You can attach policy-based controls to an OU and to AWS accounts. Child OUs within an OU automatically inherit those controls. Therefore, OUs play a critical role in managing security and governance in AWS Organizations.

A policy is a JSON document that includes one or more statements that define the controls you want to apply to a group of AWS accounts. AWS Organizations currently supports four types of policies, also known as service control policies (SCPs). An SCP defines the AWS services and actions that are available for use in different AWS accounts. For example, you can use an SCP to require Amazon Elastic Compute Cloud (Amazon EC2) instance launches to use a specific instance type.

Policy types

SCP policy types include the following:

  • Allow lists and deny lists are complementary strategies that you can use to apply SCPs to filter the permissions that are available to accounts.

  • Tag policies help you maintain consistent tags, including the preferred case treatment of tag keys and tag values across accounts.

  • Backup policies configure backups for supported resource types, such as the time window of the backup and destination vaults for backups across AWS Regions.

  • AI services opt-out policies enable or disable the continuous improvement of AWS artificial intelligence (AI) services globally.

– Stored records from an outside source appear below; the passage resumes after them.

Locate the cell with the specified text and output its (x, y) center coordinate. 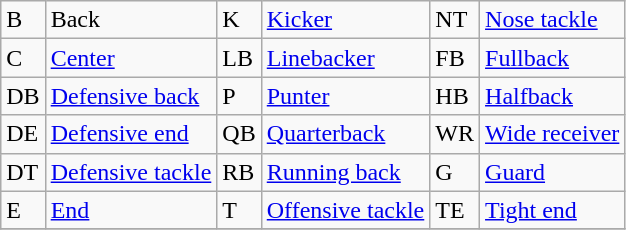
NT (455, 20)
E (23, 210)
Defensive end (131, 134)
Offensive tackle (346, 210)
Running back (346, 172)
Guard (552, 172)
K (239, 20)
DB (23, 96)
C (23, 58)
Nose tackle (552, 20)
DE (23, 134)
G (455, 172)
WR (455, 134)
LB (239, 58)
B (23, 20)
T (239, 210)
TE (455, 210)
Tight end (552, 210)
HB (455, 96)
Halfback (552, 96)
Quarterback (346, 134)
Back (131, 20)
End (131, 210)
Linebacker (346, 58)
Center (131, 58)
Wide receiver (552, 134)
DT (23, 172)
RB (239, 172)
Kicker (346, 20)
Fullback (552, 58)
FB (455, 58)
Defensive back (131, 96)
P (239, 96)
Punter (346, 96)
Defensive tackle (131, 172)
QB (239, 134)
Scan for the cell matching the given text and deliver its (x, y) coordinate at center. 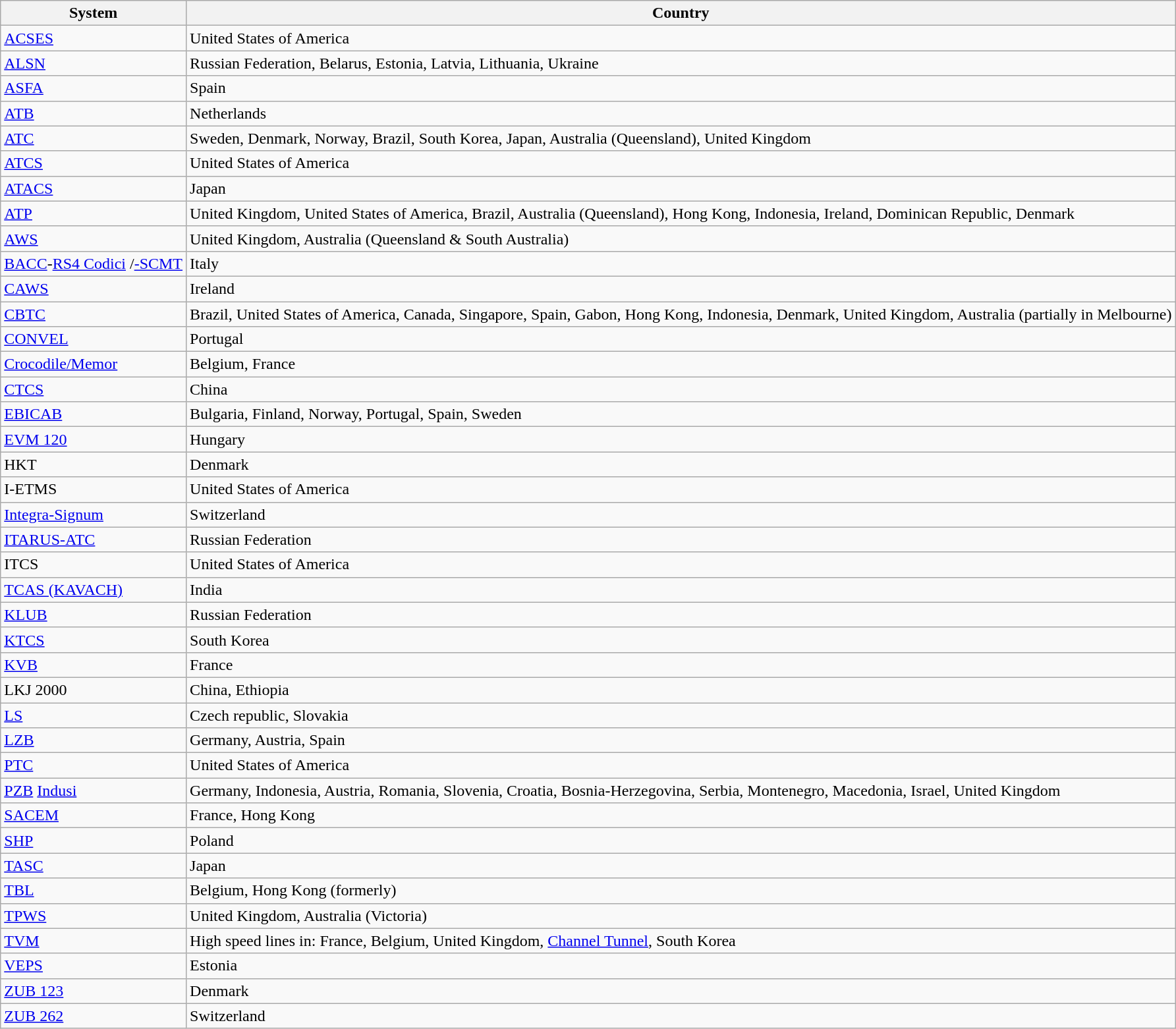
LKJ 2000 (94, 690)
Sweden, Denmark, Norway, Brazil, South Korea, Japan, Australia (Queensland), United Kingdom (681, 138)
SHP (94, 841)
ZUB 262 (94, 1016)
Country (681, 13)
France (681, 665)
Czech republic, Slovakia (681, 715)
HKT (94, 464)
CTCS (94, 389)
Spain (681, 88)
VEPS (94, 966)
Hungary (681, 439)
ASFA (94, 88)
CONVEL (94, 339)
United Kingdom, United States of America, Brazil, Australia (Queensland), Hong Kong, Indonesia, Ireland, Dominican Republic, Denmark (681, 213)
TBL (94, 891)
BACC-RS4 Codici /-SCMT (94, 264)
EBICAB (94, 414)
AWS (94, 238)
Ireland (681, 289)
TASC (94, 866)
ITCS (94, 565)
ATC (94, 138)
TVM (94, 941)
Italy (681, 264)
Estonia (681, 966)
Portugal (681, 339)
EVM 120 (94, 439)
PTC (94, 766)
System (94, 13)
China (681, 389)
South Korea (681, 640)
Germany, Indonesia, Austria, Romania, Slovenia, Croatia, Bosnia-Herzegovina, Serbia, Montenegro, Macedonia, Israel, United Kingdom (681, 791)
India (681, 590)
ATCS (94, 163)
Bulgaria, Finland, Norway, Portugal, Spain, Sweden (681, 414)
KLUB (94, 615)
PZB Indusi (94, 791)
LS (94, 715)
TCAS (KAVACH) (94, 590)
Integra-Signum (94, 515)
Netherlands (681, 113)
KTCS (94, 640)
Belgium, France (681, 364)
ACSES (94, 38)
ALSN (94, 63)
High speed lines in: France, Belgium, United Kingdom, Channel Tunnel, South Korea (681, 941)
LZB (94, 741)
ATP (94, 213)
United Kingdom, Australia (Victoria) (681, 916)
Russian Federation, Belarus, Estonia, Latvia, Lithuania, Ukraine (681, 63)
SACEM (94, 816)
Crocodile/Memor (94, 364)
Belgium, Hong Kong (formerly) (681, 891)
China, Ethiopia (681, 690)
ATACS (94, 188)
CBTC (94, 314)
Germany, Austria, Spain (681, 741)
KVB (94, 665)
TPWS (94, 916)
ZUB 123 (94, 991)
ITARUS-ATC (94, 540)
Brazil, United States of America, Canada, Singapore, Spain, Gabon, Hong Kong, Indonesia, Denmark, United Kingdom, Australia (partially in Melbourne) (681, 314)
France, Hong Kong (681, 816)
I-ETMS (94, 490)
ATB (94, 113)
United Kingdom, Australia (Queensland & South Australia) (681, 238)
CAWS (94, 289)
Poland (681, 841)
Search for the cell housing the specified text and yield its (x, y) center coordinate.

Policy inheritance behavior: When you attach a policy to a specific OU, the accounts that are directly under that OU or any child OU inherit the policy. When you attach a policy to a specific account, the policy affects only that account. You can overwrite inherited policies by introducing exception policies. Inheritance explicitly allows all permissions to flow down from the root (OU) to every AWS account in that OU and child OU, unless you explicitly deny a permission. To deny a permission, you create an additional policy and attach it to the appropriate OU or AWS account. For more information about policy inheritance and exceptions, see the AWS Organizations documentation.

AWS Control Tower also provides its own set of detective and preventive controls (also called guardrails) by using the OU structure. AWS Control Tower preventive controls prevent actions by using the SCPs in AWS Organizations. Detective controls report on configurational drift against the control by using AWS Config. For more information about these controls, see the AWS Control Tower documentation.

You can also enable AWS Security Hub to automate security best practice checks, aggregate security alerts into a single place and format, and understand overall security posture across all your AWS accounts.